According to global accounting firm KPMG , Bahrain will from mid 2018 introduce a broad Valued Added Tax (VAT) at a rate of between 3-5%.
Already the UAE and Saudi have announced a Jan 1 2018 implementation.
Qatar had in November this year announced that it will not implement VAT despite signing the GCC agreement, perhaps trying to destabilize the economies of the region following an embargo imposed by the UAE, Saudi, Bahrain and Egypt.
A Qatari finance ministry source told Reuters that Doha was likely to introduce VAT in the second quarter of 2018 , but the ministry has not formally announced a date and the tax wasn’t included in the 2018 state budget.

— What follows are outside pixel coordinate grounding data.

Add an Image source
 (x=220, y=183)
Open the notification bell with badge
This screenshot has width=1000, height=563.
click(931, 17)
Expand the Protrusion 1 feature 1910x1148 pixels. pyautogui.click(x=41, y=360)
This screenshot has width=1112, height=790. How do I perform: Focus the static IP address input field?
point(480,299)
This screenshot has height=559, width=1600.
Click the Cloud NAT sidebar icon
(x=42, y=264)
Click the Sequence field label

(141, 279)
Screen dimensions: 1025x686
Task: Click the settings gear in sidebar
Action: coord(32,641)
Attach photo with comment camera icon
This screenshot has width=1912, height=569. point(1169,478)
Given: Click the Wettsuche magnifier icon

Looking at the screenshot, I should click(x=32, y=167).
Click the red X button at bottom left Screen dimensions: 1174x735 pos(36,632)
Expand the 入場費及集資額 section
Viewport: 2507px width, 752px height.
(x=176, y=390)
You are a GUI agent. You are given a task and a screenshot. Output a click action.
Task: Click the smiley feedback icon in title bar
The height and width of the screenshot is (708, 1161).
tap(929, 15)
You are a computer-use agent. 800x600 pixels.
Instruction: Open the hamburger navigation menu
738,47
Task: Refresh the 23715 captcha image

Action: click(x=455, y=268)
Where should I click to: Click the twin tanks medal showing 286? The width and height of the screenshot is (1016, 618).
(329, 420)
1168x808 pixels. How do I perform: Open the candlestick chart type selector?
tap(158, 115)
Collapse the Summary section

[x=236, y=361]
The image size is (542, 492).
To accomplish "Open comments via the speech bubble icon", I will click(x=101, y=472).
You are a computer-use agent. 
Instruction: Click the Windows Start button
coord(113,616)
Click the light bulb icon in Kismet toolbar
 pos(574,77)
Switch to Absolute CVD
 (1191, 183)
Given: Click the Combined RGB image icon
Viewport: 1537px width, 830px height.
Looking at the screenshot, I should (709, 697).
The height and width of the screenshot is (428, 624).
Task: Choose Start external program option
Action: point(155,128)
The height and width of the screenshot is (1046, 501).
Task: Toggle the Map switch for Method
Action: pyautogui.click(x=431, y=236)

But why would Oman and Kuwait opt for delaying VAT implementation to 2019 at a time of great need and large deficits?
Oman has delayed introducing a 5% VAT until 2019 but the country will introduce an excise tax on selected items next year to boost the country’s revenues, the Times of Oman reported, quoting finance ministry sources.
The rates of the new excise tax on tobacco, energy and carbonated drinks was not revealed, but looking at the UAE and Saudi, these levies vary between 50-100%.
In October, the UAE introduced excise tax on tobacco and energy drinks at a rate of 100%and energy drinks at a rate of 50%, with Saudi doing the same last June.
The IMF estimates that a 5% VAT rate could raise 1 to 2% the GDP in the GCC.
The body estimated Oman could raise its GDP by 1.7% or around $1.3bn.
According to Reuters, , Fitch Ratings cut Oman’s credit rating by one notch to BBB-minus earlier this month with a negative outlook, citing the country’s big budget deficit, which it estimated at 12.8% of GDP in 2017.
Standard & Poor’s already rates Omani debt as junk.
Oman’s state budget deficit for the first 10 months of 2017 narrowed to $8.31 billion from $12.5bn a year earlier, according to finance ministry data.
A CNBC Arabiya TV said that Kuwait has also decided to defer applying VAT until 2019, saying it was likely to give the National Assembly enough time to vote on the unified GCC to enforce the tax in all member states.
the Kuwait Ministry of Finance is expecting the deficit in the budget for 2017/2018 to reach 4.6%, reports Al-Rai daily.
Zawya reports that it was also assumed that the deficit will reduce by 28% compared to the actual deficit announced by Ministry of Finance at the final accounting of the fiscal year 2016/2017.
The then announced deficit was $19.5bn before deduction of 10% for the new generations fund, and $23.8bn after deducting it.
According to sources telling Zawya, public revenues could reach $50.3bn and the expenditures $65.8bn.